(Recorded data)
○ ○ ○
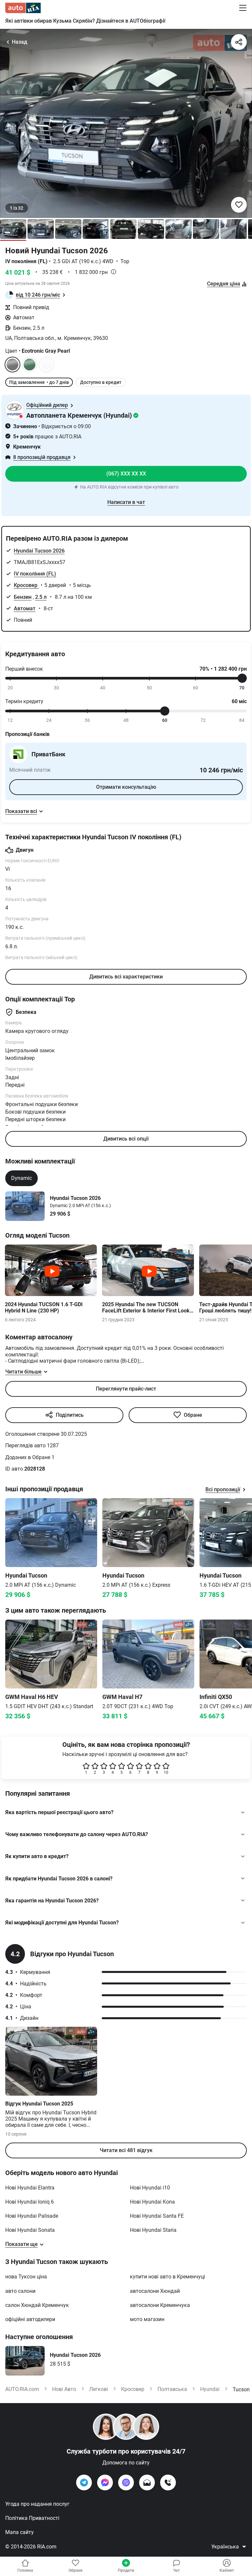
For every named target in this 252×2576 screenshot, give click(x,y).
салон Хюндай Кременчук (37, 2305)
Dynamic (21, 1178)
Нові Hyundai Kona (152, 2202)
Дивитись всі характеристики (126, 977)
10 (166, 1772)
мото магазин (147, 2319)
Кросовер (26, 585)
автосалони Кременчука (160, 2305)
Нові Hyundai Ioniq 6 (29, 2202)
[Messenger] (105, 2482)
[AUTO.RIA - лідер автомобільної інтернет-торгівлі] (23, 8)
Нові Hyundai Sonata (30, 2230)
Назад (19, 42)
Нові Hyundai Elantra (29, 2188)
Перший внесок (24, 669)
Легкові (98, 2389)
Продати (126, 2570)
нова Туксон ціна (26, 2276)
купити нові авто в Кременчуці (167, 2276)
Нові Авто (64, 2389)
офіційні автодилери (30, 2319)
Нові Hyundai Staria (153, 2230)
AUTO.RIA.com (22, 2389)
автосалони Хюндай (155, 2291)
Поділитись (70, 1415)
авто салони (20, 2291)
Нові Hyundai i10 (150, 2188)
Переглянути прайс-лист (126, 1389)
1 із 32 (16, 208)
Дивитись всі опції (126, 1139)
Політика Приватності (32, 2518)
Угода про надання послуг (37, 2504)
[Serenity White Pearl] (46, 364)
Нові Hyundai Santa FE (157, 2216)
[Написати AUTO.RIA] (147, 2482)
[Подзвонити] (168, 2482)
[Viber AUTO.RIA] (126, 2482)
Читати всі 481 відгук (126, 2150)
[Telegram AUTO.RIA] (84, 2482)
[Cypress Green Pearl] (29, 364)
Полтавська (172, 2389)
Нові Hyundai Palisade (31, 2216)
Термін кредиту (24, 701)
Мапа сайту (19, 2532)
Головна (25, 2570)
○ ○ ○
▶ **Work task**: Beginning at the line that holds "10 (166, 1772)", reproduce each line of the records above down to and including the last one.

▶ **Answer to the exercise**:
10 (166, 1772)
мото магазин (147, 2319)
Кросовер (26, 585)
автосалони Кременчука (160, 2305)
Нові Hyundai Ioniq 6 (29, 2202)
[Messenger] (105, 2482)
[AUTO.RIA - лідер автомобільної інтернет-торгівлі] (23, 8)
Нові Hyundai Sonata (30, 2230)
Назад (19, 42)
Нові Hyundai Elantra (29, 2188)
Перший внесок (24, 669)
Легкові (98, 2389)
Продати (126, 2570)
нова Туксон ціна (26, 2276)
купити нові авто в Кременчуці (167, 2276)
Нові Авто (64, 2389)
офіційні автодилери (30, 2319)
Нові Hyundai Staria (153, 2230)
AUTO.RIA.com (22, 2389)
автосалони Хюндай (155, 2291)
Поділитись (70, 1415)
авто салони (20, 2291)
Нові Hyundai i10 (150, 2188)
Переглянути прайс-лист (126, 1389)
1 із 32 (16, 208)
Дивитись всі опції (126, 1139)
Політика Приватності (32, 2518)
Угода про надання послуг (37, 2504)
[Serenity White Pearl] (46, 364)
Нові Hyundai Santa FE (157, 2216)
[Написати AUTO.RIA] (147, 2482)
[Подзвонити] (168, 2482)
[Viber AUTO.RIA] (126, 2482)
Читати всі 481 відгук (126, 2150)
[Telegram AUTO.RIA] (84, 2482)
[Cypress Green Pearl] (29, 364)
Полтавська (172, 2389)
Нові Hyundai Palisade (31, 2216)
Термін кредиту (24, 701)
Мапа сайту (19, 2532)
Головна (25, 2570)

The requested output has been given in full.